(Word and item position data)
::::::::

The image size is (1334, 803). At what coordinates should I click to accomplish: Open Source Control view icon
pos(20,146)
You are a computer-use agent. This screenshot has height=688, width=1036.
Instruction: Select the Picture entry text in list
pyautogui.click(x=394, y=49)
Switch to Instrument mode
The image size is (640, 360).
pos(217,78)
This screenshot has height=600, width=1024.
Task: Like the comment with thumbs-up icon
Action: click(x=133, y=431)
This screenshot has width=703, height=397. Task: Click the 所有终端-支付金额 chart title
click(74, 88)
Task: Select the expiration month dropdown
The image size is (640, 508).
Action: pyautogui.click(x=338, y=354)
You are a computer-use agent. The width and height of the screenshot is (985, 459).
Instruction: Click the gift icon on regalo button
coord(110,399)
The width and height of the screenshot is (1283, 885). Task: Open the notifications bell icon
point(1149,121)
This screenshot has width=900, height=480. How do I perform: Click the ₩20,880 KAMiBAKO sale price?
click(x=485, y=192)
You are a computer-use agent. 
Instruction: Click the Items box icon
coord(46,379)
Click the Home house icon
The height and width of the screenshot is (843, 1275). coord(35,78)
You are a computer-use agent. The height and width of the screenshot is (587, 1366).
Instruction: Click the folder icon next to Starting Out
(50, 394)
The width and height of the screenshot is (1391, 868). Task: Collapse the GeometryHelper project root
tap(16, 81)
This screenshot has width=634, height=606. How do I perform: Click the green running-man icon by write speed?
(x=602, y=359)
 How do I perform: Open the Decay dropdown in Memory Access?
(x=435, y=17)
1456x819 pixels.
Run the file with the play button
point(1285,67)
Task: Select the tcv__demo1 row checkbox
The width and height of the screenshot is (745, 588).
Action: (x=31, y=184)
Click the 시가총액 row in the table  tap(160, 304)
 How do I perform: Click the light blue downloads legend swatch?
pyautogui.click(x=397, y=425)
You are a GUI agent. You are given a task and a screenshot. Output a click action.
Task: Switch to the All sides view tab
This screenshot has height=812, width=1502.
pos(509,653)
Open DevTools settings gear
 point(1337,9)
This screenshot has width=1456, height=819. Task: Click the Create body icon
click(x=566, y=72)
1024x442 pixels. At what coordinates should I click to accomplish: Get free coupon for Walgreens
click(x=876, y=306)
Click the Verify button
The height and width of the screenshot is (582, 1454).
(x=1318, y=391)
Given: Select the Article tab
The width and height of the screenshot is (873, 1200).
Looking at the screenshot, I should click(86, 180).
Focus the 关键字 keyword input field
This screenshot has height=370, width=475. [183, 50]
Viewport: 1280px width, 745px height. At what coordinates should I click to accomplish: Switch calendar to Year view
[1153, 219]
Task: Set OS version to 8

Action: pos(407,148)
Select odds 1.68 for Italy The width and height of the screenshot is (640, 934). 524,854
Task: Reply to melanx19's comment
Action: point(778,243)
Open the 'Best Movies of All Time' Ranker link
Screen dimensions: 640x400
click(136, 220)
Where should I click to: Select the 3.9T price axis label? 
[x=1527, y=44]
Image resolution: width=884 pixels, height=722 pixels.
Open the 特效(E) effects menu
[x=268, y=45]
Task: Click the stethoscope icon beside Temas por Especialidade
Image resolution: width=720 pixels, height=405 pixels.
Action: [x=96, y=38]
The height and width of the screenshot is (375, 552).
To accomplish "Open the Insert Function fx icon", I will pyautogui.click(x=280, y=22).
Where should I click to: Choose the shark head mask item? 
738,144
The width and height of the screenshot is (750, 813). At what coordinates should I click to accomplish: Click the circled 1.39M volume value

::::::::

**WORK INSTRUCTIONS:** Reproduce the listing, swapping "computer-use agent" for "screen agent" wherever it occurs and keeping everything else the same.

**RESULT OF THE EXERCISE:**
The image size is (1334, 803). At what coordinates should I click to accomplish: Open Source Control view icon
pos(20,146)
You are a screen agent. This screenshot has height=688, width=1036.
Instruction: Select the Picture entry text in list
pyautogui.click(x=394, y=49)
Switch to Instrument mode
The image size is (640, 360).
pos(217,78)
This screenshot has height=600, width=1024.
Task: Like the comment with thumbs-up icon
Action: click(x=133, y=431)
This screenshot has width=703, height=397. Task: Click the 所有终端-支付金额 chart title
click(74, 88)
Task: Select the expiration month dropdown
The image size is (640, 508).
Action: pyautogui.click(x=338, y=354)
You are a screen agent. The width and height of the screenshot is (985, 459).
Instruction: Click the gift icon on regalo button
coord(110,399)
The width and height of the screenshot is (1283, 885). Task: Open the notifications bell icon
point(1149,121)
This screenshot has width=900, height=480. How do I perform: Click the ₩20,880 KAMiBAKO sale price?
click(x=485, y=192)
You are a screen agent. 
Instruction: Click the Items box icon
coord(46,379)
Click the Home house icon
The height and width of the screenshot is (843, 1275). coord(35,78)
You are a screen agent. The height and width of the screenshot is (587, 1366).
Instruction: Click the folder icon next to Starting Out
(50, 394)
The width and height of the screenshot is (1391, 868). Task: Collapse the GeometryHelper project root
tap(16, 81)
This screenshot has width=634, height=606. How do I perform: Click the green running-man icon by write speed?
(x=602, y=359)
 How do I perform: Open the Decay dropdown in Memory Access?
(x=435, y=17)
1456x819 pixels.
Run the file with the play button
point(1285,67)
Task: Select the tcv__demo1 row checkbox
The width and height of the screenshot is (745, 588).
Action: (x=31, y=184)
Click the 시가총액 row in the table  tap(160, 304)
 How do I perform: Click the light blue downloads legend swatch?
pyautogui.click(x=397, y=425)
You are a GUI agent. You are given a task and a screenshot. Output a click action.
Task: Switch to the All sides view tab
This screenshot has height=812, width=1502.
pos(509,653)
Open DevTools settings gear
 point(1337,9)
This screenshot has width=1456, height=819. Task: Click the Create body icon
click(x=566, y=72)
1024x442 pixels. At what coordinates should I click to accomplish: Get free coupon for Walgreens
click(x=876, y=306)
Click the Verify button
The height and width of the screenshot is (582, 1454).
(x=1318, y=391)
Given: Select the Article tab
The width and height of the screenshot is (873, 1200).
Looking at the screenshot, I should click(86, 180).
Focus the 关键字 keyword input field
This screenshot has height=370, width=475. [183, 50]
Viewport: 1280px width, 745px height. At what coordinates should I click to accomplish: Switch calendar to Year view
[1153, 219]
Task: Set OS version to 8

Action: pos(407,148)
Select odds 1.68 for Italy The width and height of the screenshot is (640, 934). 524,854
Task: Reply to melanx19's comment
Action: point(778,243)
Open the 'Best Movies of All Time' Ranker link
Screen dimensions: 640x400
click(136, 220)
Where should I click to: Select the 3.9T price axis label? 
[x=1527, y=44]
Image resolution: width=884 pixels, height=722 pixels.
Open the 特效(E) effects menu
[x=268, y=45]
Task: Click the stethoscope icon beside Temas por Especialidade
Image resolution: width=720 pixels, height=405 pixels.
Action: [x=96, y=38]
The height and width of the screenshot is (375, 552).
To accomplish "Open the Insert Function fx icon", I will pyautogui.click(x=280, y=22).
Where should I click to: Choose the shark head mask item? 
738,144
The width and height of the screenshot is (750, 813). At what coordinates should I click to accomplish: Click the circled 1.39M volume value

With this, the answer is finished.